# Accessories for a witch scene, any ideas?



## bluebledthesea (Sep 18, 2007)

Hey everyone, I don't post here a lot but browse throughout the year looking for inspiration for my yard displays. This year I'm putting together an animated witch stirring a cauldron as has been done a few times before. She's going well but I'm looking for any additional ideas to kind of flesh out the scene. Props to put around her, maybe some larger but easy to assemble pieces to give the scene some weight. I was thinking either something to hold jars of her ingredients, table for a spell book, but I'm not really sure.

Any ideas to really flesh it out so it's not just the witch out in the yard? Thanks! :jol:


----------



## hauntedyardofdoom (Nov 6, 2008)

a small bookshelf with some old cobwebbed books on it.
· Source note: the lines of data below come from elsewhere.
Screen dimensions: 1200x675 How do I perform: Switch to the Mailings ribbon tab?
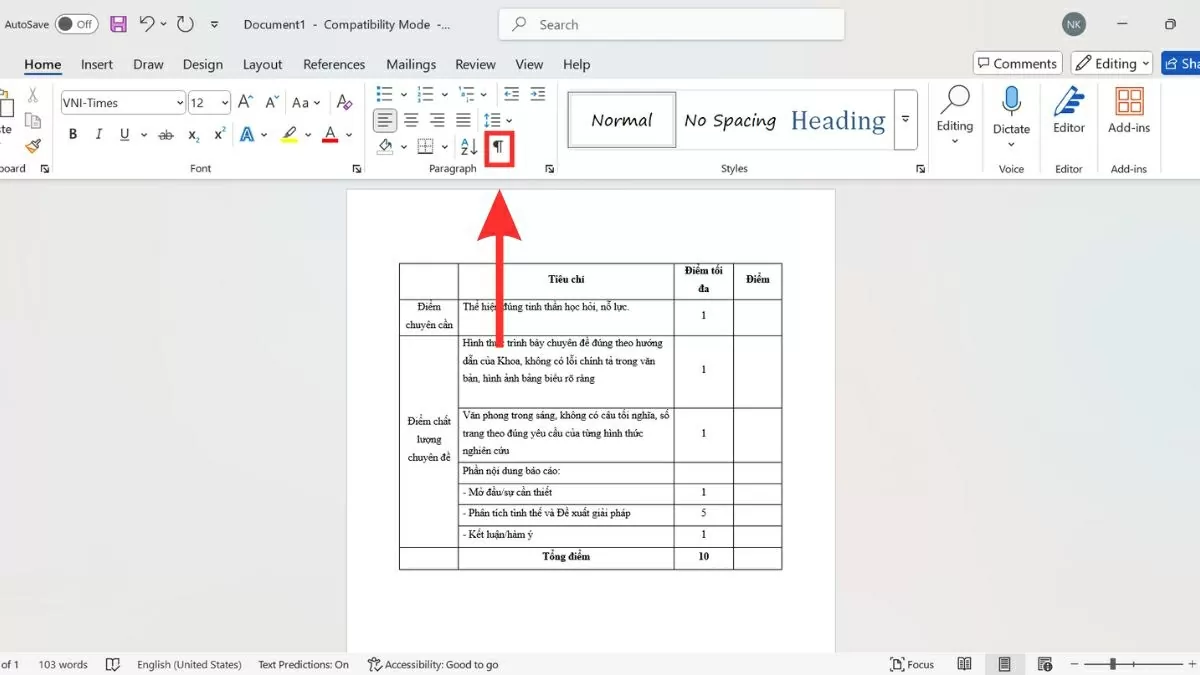411,64
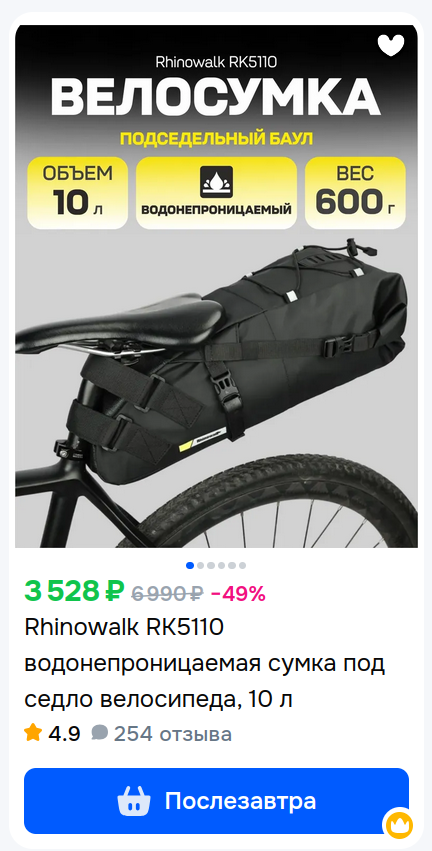
Task: Select the fourth image carousel dot
Action: point(221,566)
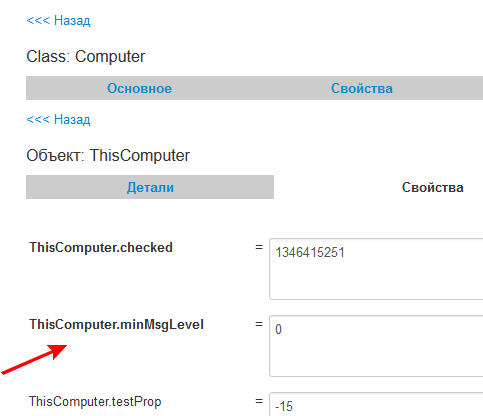Click the ThisComputer.checked property label
483x416 pixels.
pyautogui.click(x=101, y=248)
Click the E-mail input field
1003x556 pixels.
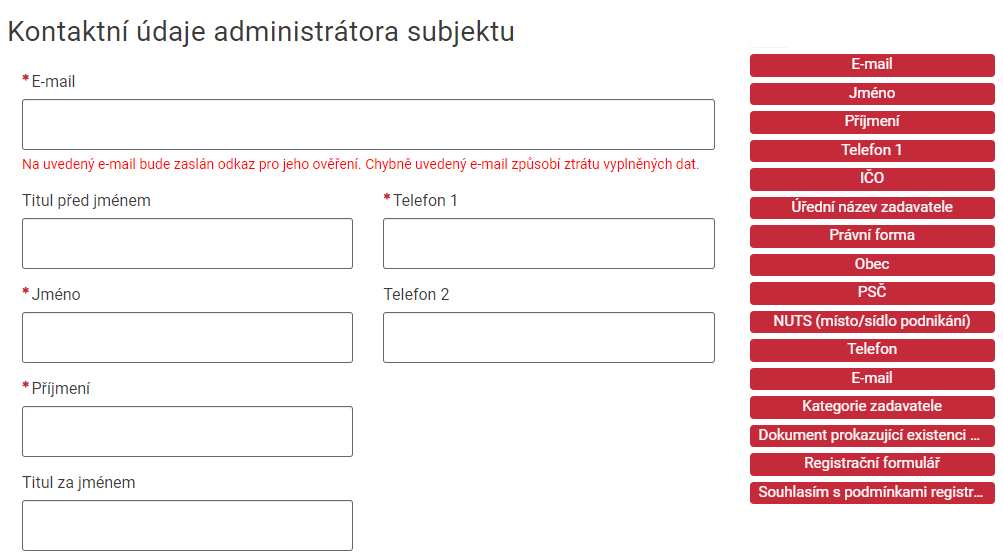368,125
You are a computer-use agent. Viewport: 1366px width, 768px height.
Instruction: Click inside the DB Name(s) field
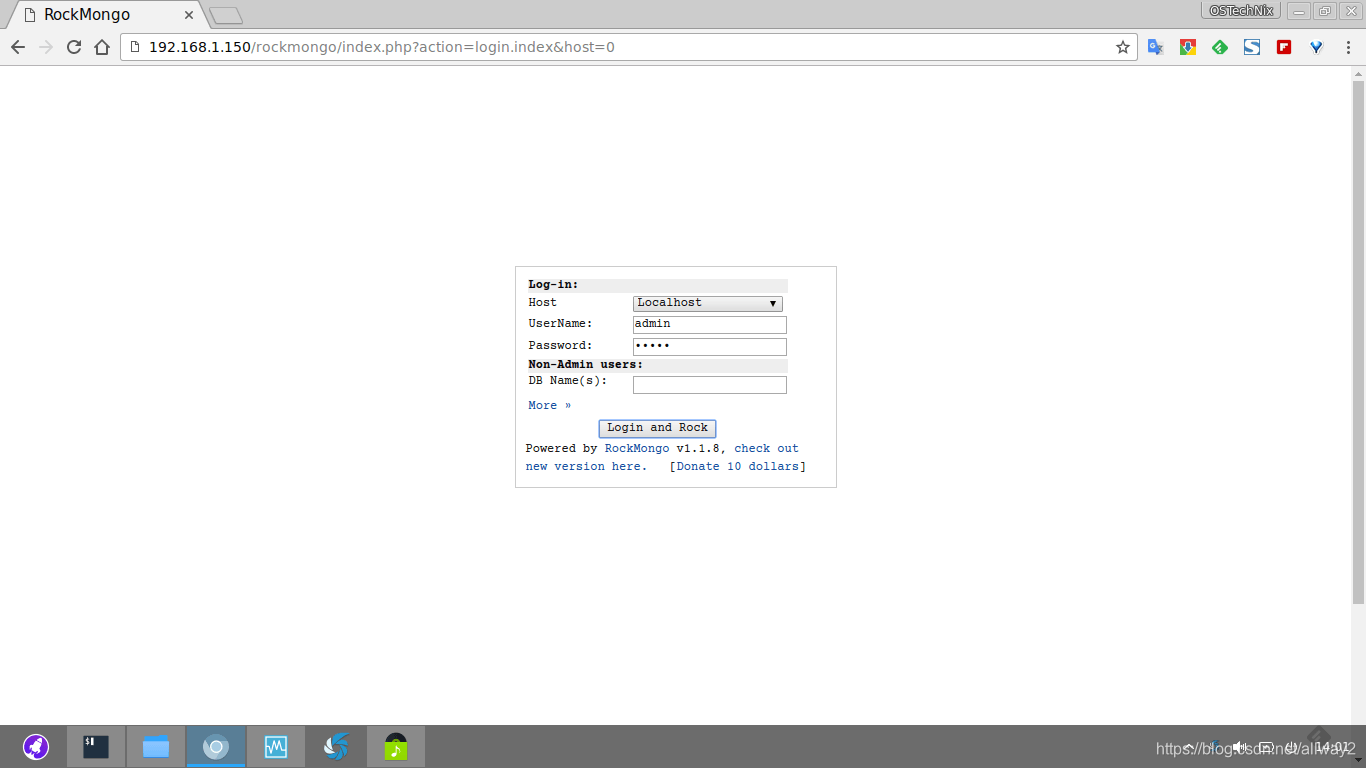pos(709,384)
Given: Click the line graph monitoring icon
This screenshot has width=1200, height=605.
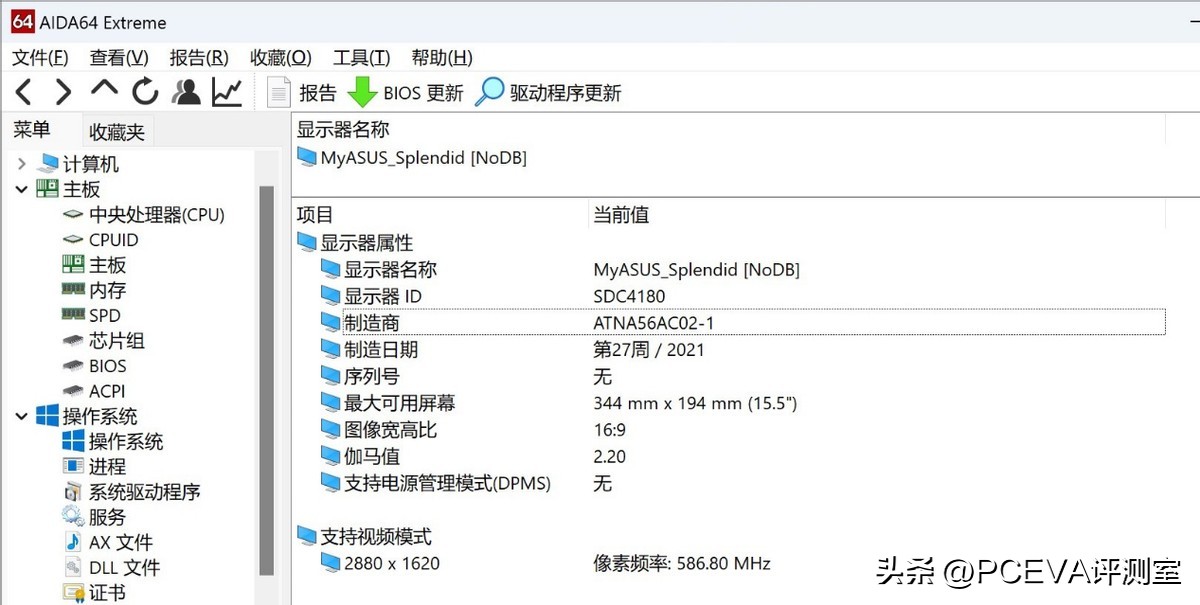Looking at the screenshot, I should click(x=227, y=91).
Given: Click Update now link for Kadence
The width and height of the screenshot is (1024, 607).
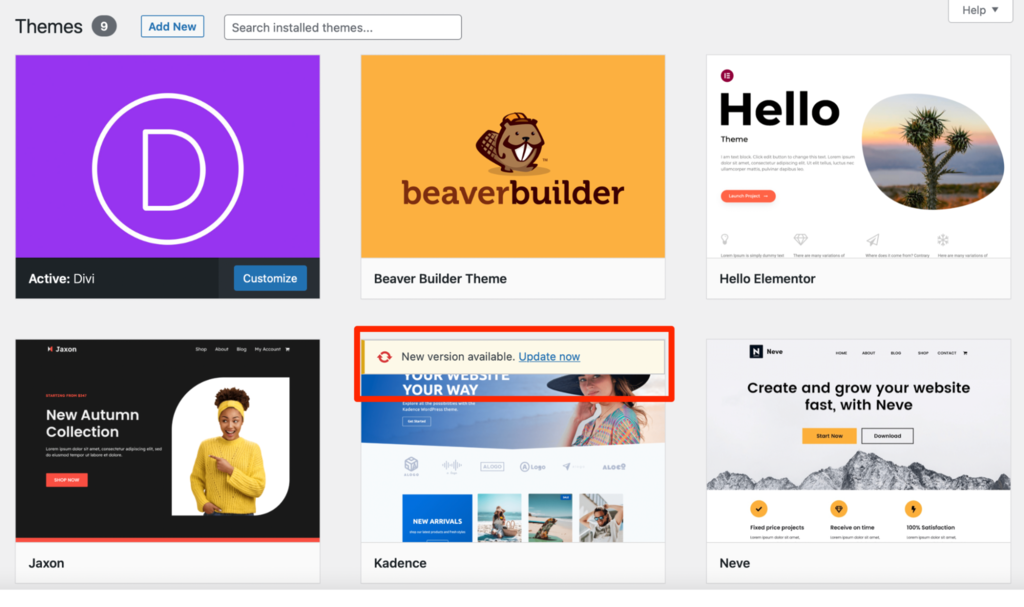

"spice rack" full of interesting ingredients

maybe a table with a candle and some ingredients for her cauldron - bat wings, eyeballs, worms, etc - and an open spell book

a crystal ball 

black cats - you can put out some feeding bowls for them with their names on them

have a broom leaning on something


----------



## Spooky1 (Aug 25, 2008)

I have a smaller cauldron/pot next to my witch filled with bones and a few body parts.


----------



## bluebledthesea (Sep 18, 2007)

Thanks guys, that's a great start! I'll definitely give her some cats with names on their bowls and gross stuff in them, love that.

Also, I have a cauldron that I was originally going to use for the stirring, but it was too small so a secondary one with some stew ingredients would be a great use for it!

Keep 'em coming!


----------



## DarkLore (Jan 25, 2009)

I have a shrunken head display on a cutting table for my witch scene. Since it includes a pot of bubbling stew, I decided to make a second pot specifically for my witch. I'll take some large sticks and make a make shift stand for the pot...like a teepee, with a small fire pit at the base. I used black fast dry spray paint and foam to make charcoal.

I need to update my site with pics of the finished prop...here's what that looked like when I started...

http://www.mourningwood.com/stew/


----------



## Hauntiholik (May 17, 2006)

you need a spell book with stand


----------



## DarkLore (Jan 25, 2009)

Btw....Halloween USA has some great cats with led eyes for about $15. I picked one up last week. Target also has a unique looking cauldron...shaped like a huge skull. It would make a good pot to hold the witch's wood, arms, whatever.


----------



## morbidmike (Sep 11, 2009)

black cats and crows maybe another character bound and gagged awaiting his dooom

go crazy


----------



## fritz42_male (May 5, 2009)

I like the idea of cat feeding bowls with gross stuff in them. With a bit of work you could have a tentacle hanging out of one of the bowls and moving around!


----------



## Dark Angel 27 (Sep 11, 2008)

morbid mike said:


> black cats and crows maybe another character bound and gagged awaiting his dooom
> 
> go crazy


ooohh...nice idea!


----------



## DarkLore (Jan 25, 2009)

fritz42_male said:


> I like the idea of cat feeding bowls with gross stuff in them. With a bit of work you could have a tentacle hanging out of one of the bowls and moving around!


...and thus you have bowls feeding on cats?


----------



## bluebledthesea (Sep 18, 2007)

Awesome guys, thanks for the ideas! I don't have a Halloween USA nearby, but I did pick up some cats, rats and crows from Oriental Trading to add to the scene. I may hack them up a little with some motors I have around to add some movement and I'm totally going to try to make something move in the cat's bowl.

Haha, thanks for the visual on Mourning Wood, DarkLore. I'm definitely going to think about what I put underneath the cauldron to spruce it up a bit.


----------



## fritz42_male (May 5, 2009)

DarkLore said:


> ...and thus you have bowls feeding on cats?


Lol. yeah!


----------